---- PROVIDED RECORDS

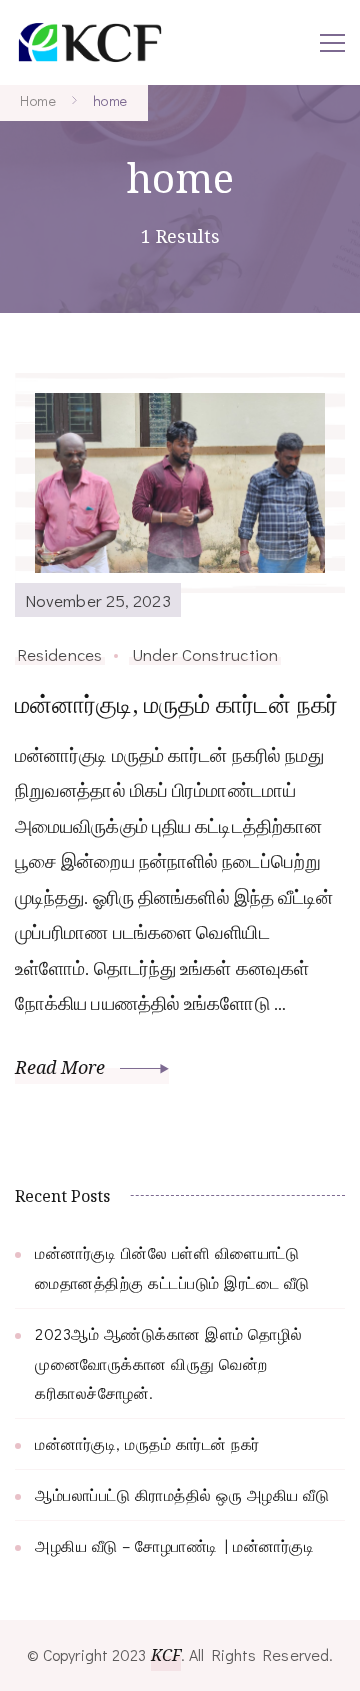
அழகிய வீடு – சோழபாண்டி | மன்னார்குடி (174, 1545)
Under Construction (205, 654)
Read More (62, 1067)
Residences (60, 654)
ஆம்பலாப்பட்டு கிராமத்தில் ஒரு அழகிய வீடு (182, 1494)
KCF (166, 1655)
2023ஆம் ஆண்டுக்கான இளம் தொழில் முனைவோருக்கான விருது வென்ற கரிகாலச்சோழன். (169, 1363)
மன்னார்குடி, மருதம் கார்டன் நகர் (176, 703)
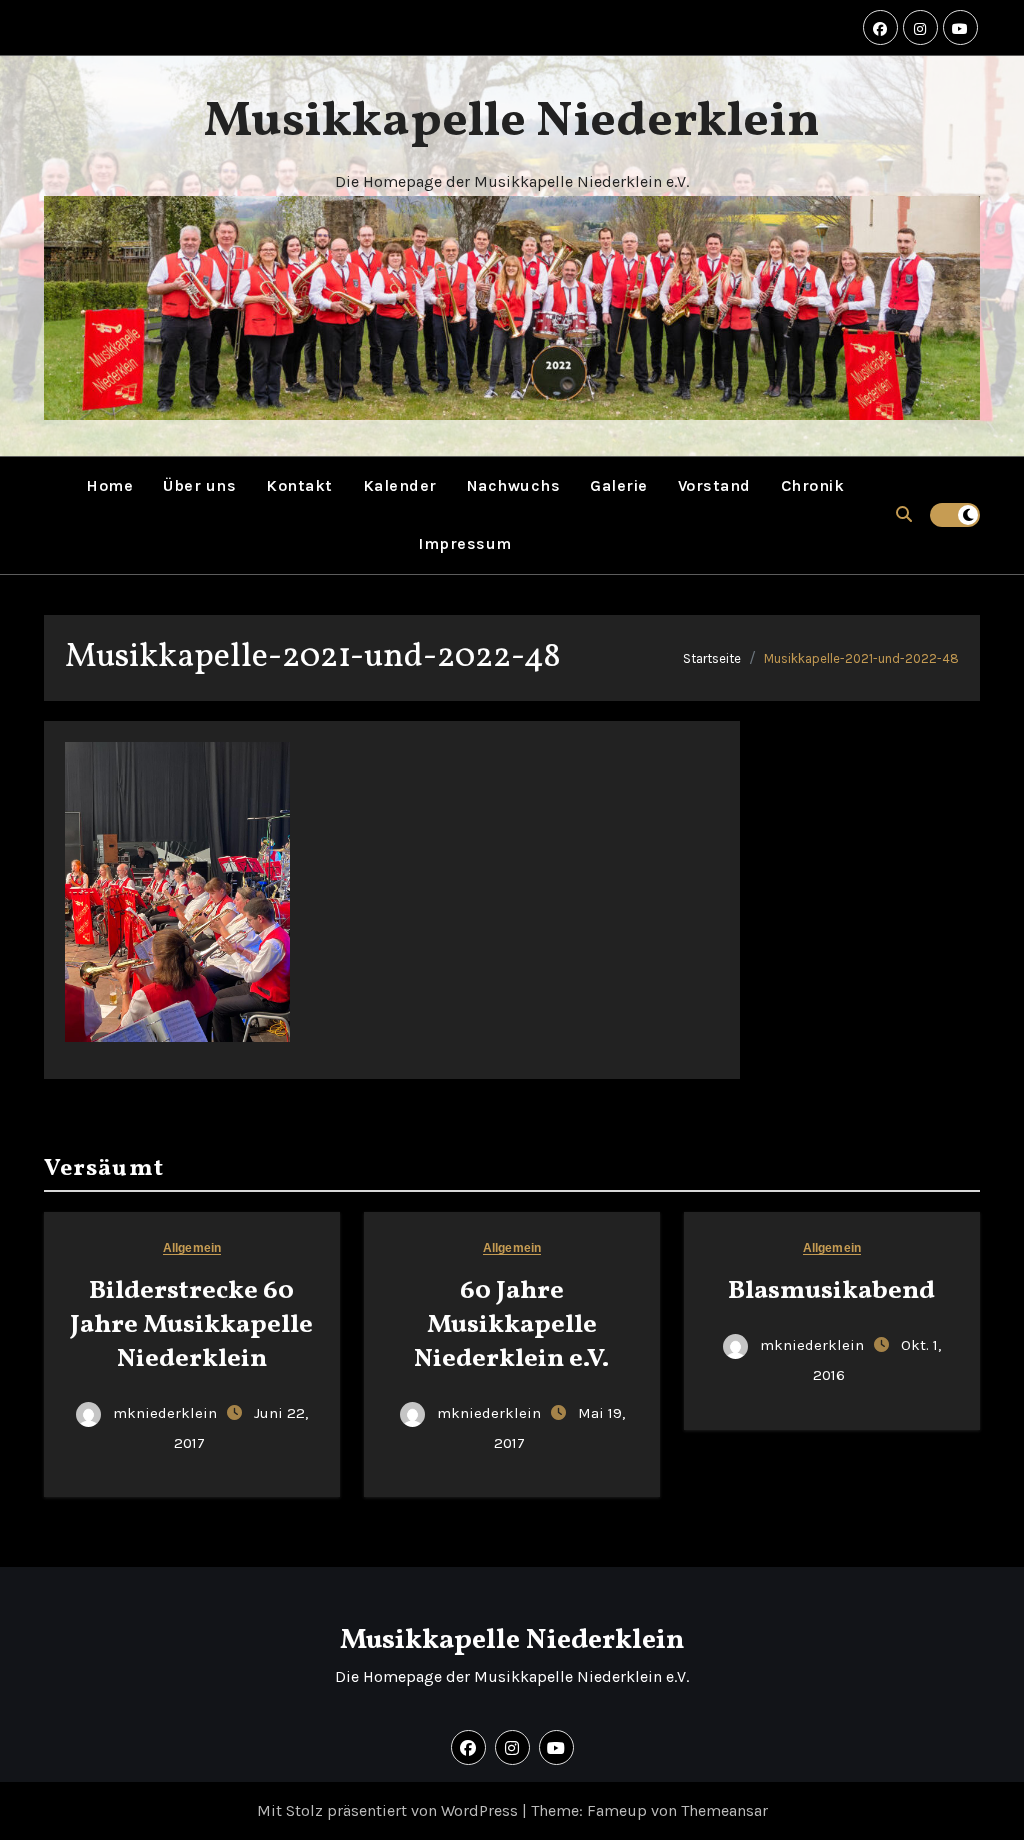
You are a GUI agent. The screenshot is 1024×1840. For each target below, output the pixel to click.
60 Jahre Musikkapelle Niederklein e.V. (511, 1325)
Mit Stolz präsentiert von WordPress (389, 1810)
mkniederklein (165, 1413)
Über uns (199, 485)
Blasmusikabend (831, 1291)
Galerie (619, 485)
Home (109, 485)
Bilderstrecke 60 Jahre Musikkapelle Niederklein (191, 1325)
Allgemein (192, 1248)
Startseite (712, 658)
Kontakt (299, 485)
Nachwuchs (514, 485)
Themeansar (724, 1810)
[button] (904, 514)
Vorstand (714, 485)
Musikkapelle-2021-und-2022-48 (861, 658)
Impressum (465, 543)
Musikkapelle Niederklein (512, 122)
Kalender (400, 485)
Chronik (813, 485)
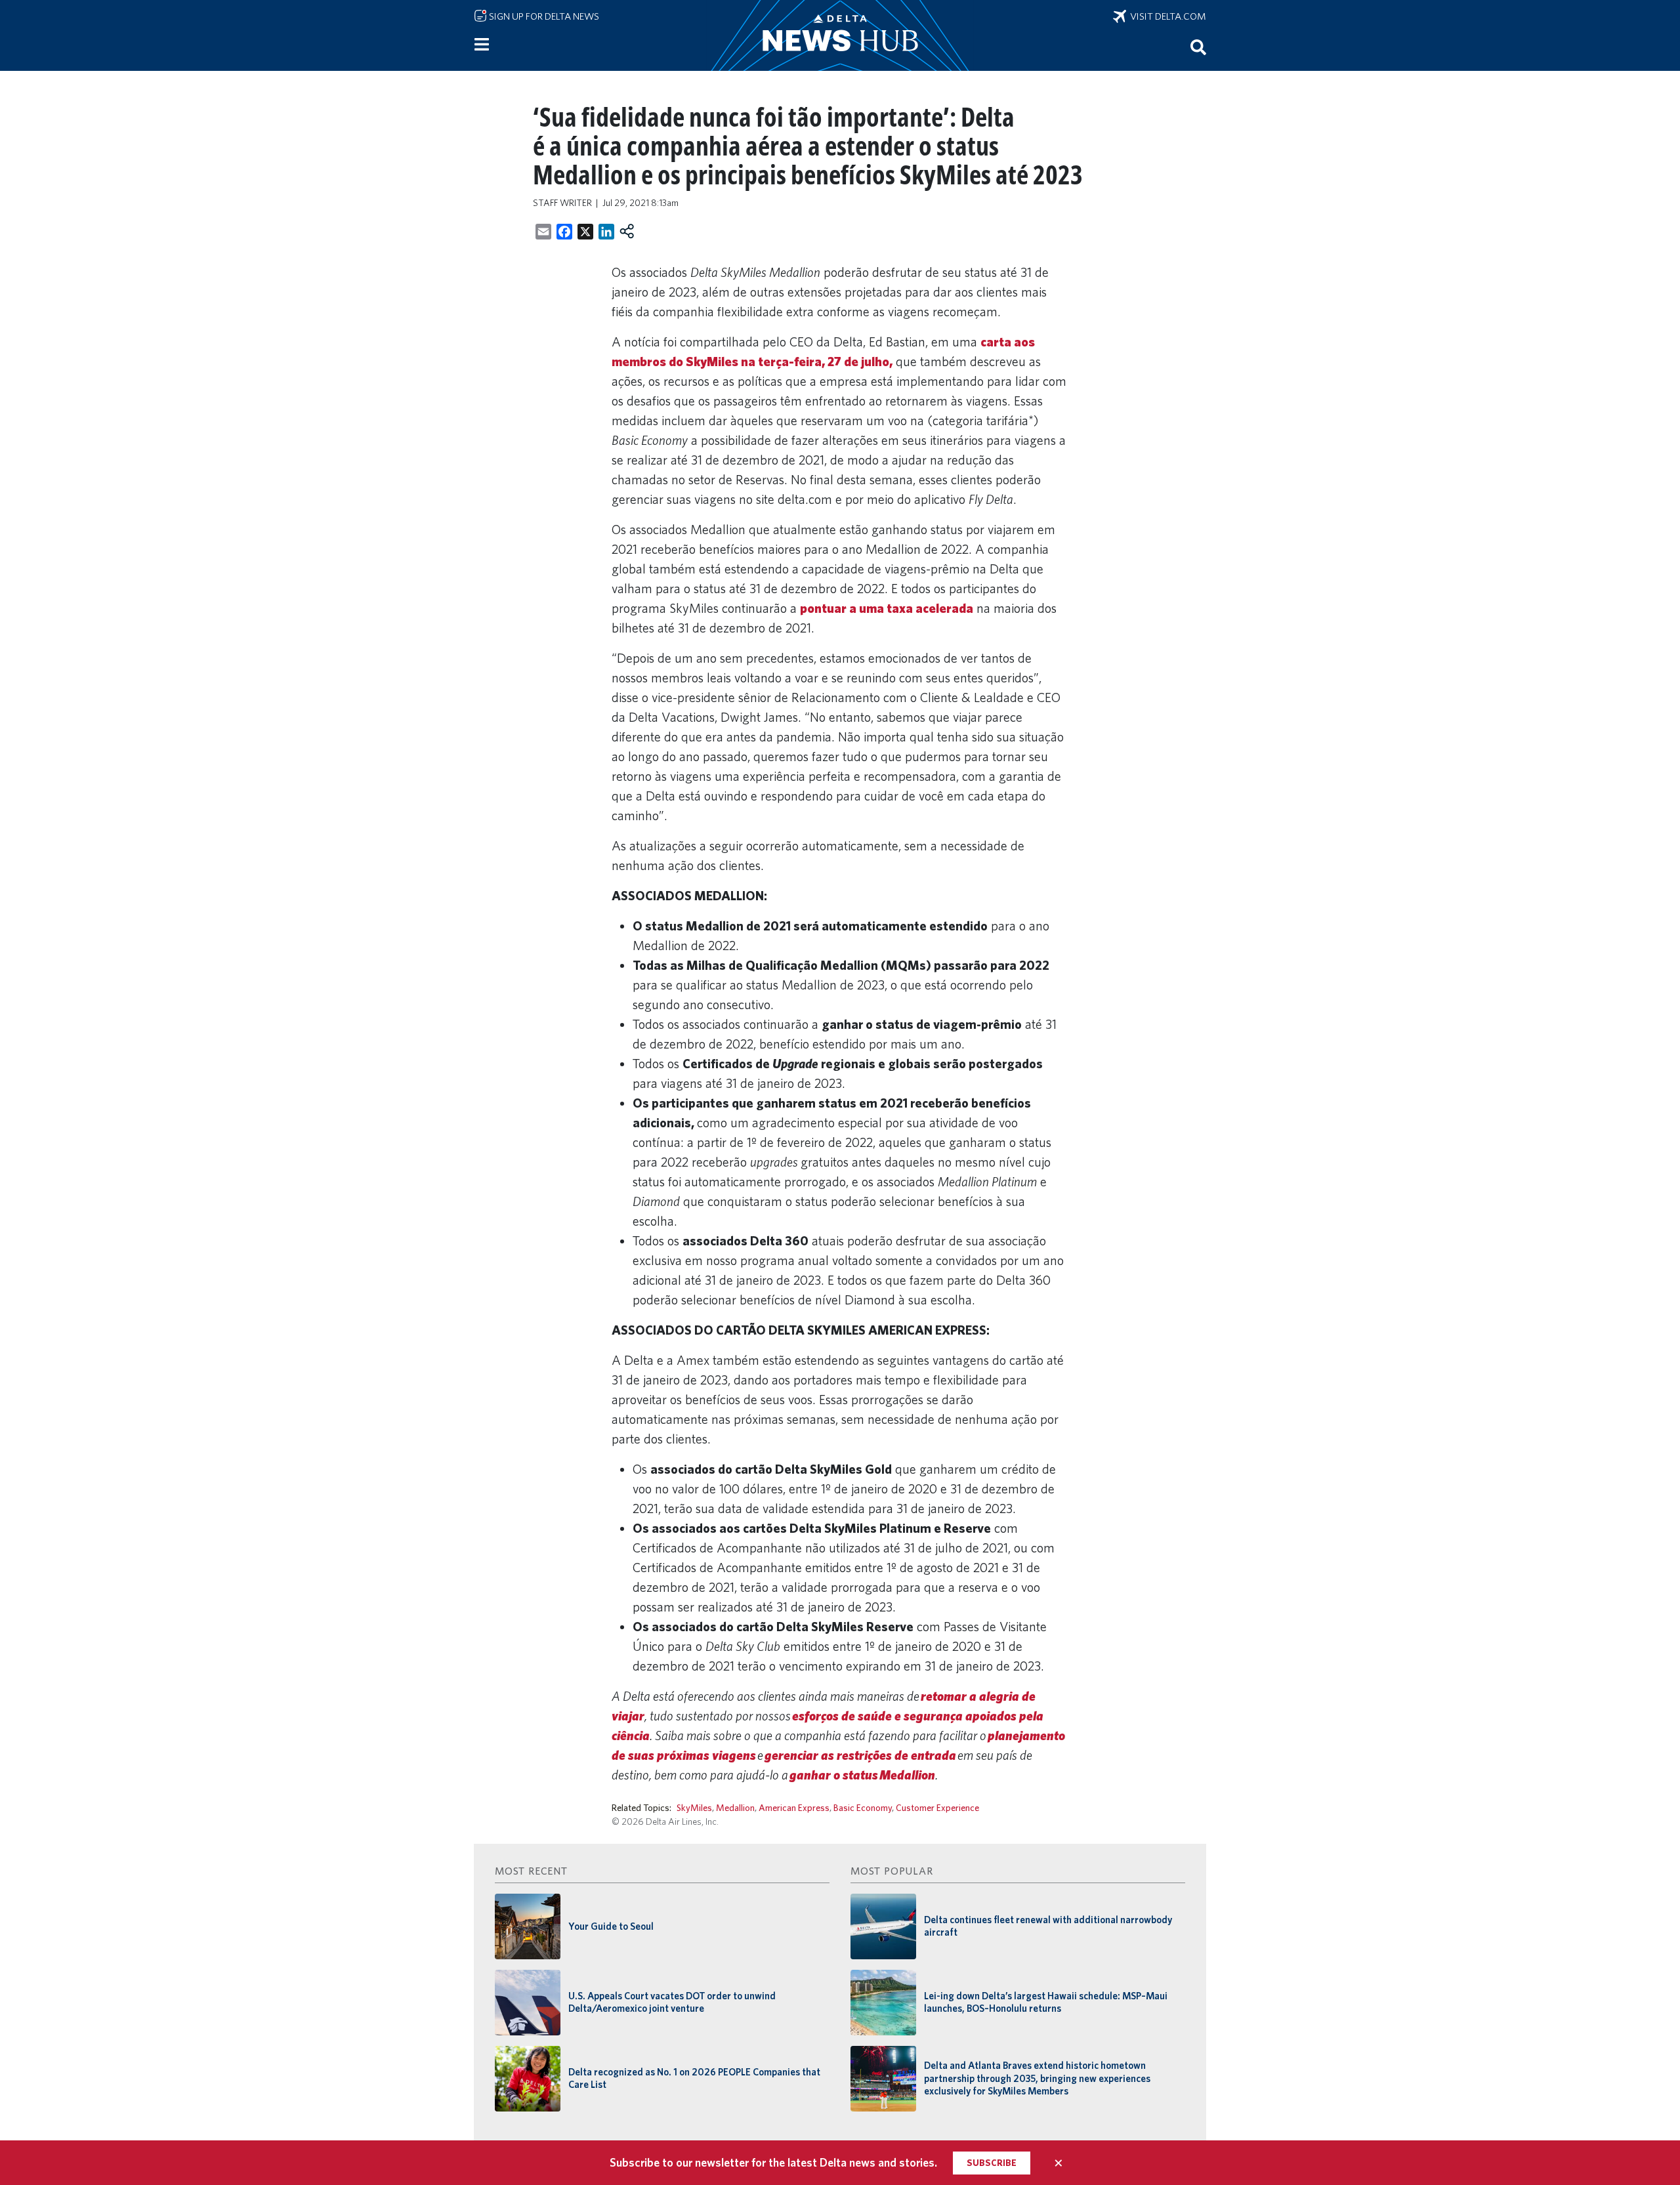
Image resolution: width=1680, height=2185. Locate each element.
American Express (794, 1807)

--------

- TASK PROMPT -
Retype each record exactly as it stands, but do not include the pictures.

- FINAL ANSWER -
அழகிய வீடு – சோழபாண்டி | மன்னார்குடி (174, 1545)
Under Construction (205, 654)
Read More (62, 1067)
Residences (60, 654)
ஆம்பலாப்பட்டு கிராமத்தில் ஒரு அழகிய வீடு (182, 1494)
KCF (166, 1655)
2023ஆம் ஆண்டுக்கான இளம் தொழில் முனைவோருக்கான விருது வென்ற கரிகாலச்சோழன். (169, 1363)
மன்னார்குடி, மருதம் கார்டன் நகர் (176, 703)
You are a GUI agent. The screenshot is 1024×1840. For each target below, output the pixel to click.
60 Jahre Musikkapelle Niederklein e.V. (511, 1325)
Mit Stolz präsentiert von WordPress (389, 1810)
mkniederklein (165, 1413)
Über uns (199, 485)
Blasmusikabend (831, 1291)
Galerie (619, 485)
Home (109, 485)
Bilderstrecke 60 Jahre Musikkapelle Niederklein (191, 1325)
Allgemein (192, 1248)
Startseite (712, 658)
Kontakt (299, 485)
Nachwuchs (514, 485)
Themeansar (724, 1810)
[button] (904, 514)
Vorstand (714, 485)
Musikkapelle-2021-und-2022-48 (861, 658)
Impressum (465, 543)
Musikkapelle Niederklein (512, 122)
Kalender (400, 485)
Chronik (813, 485)
Image resolution: width=1680, height=2185. Locate each element.
American Express (794, 1807)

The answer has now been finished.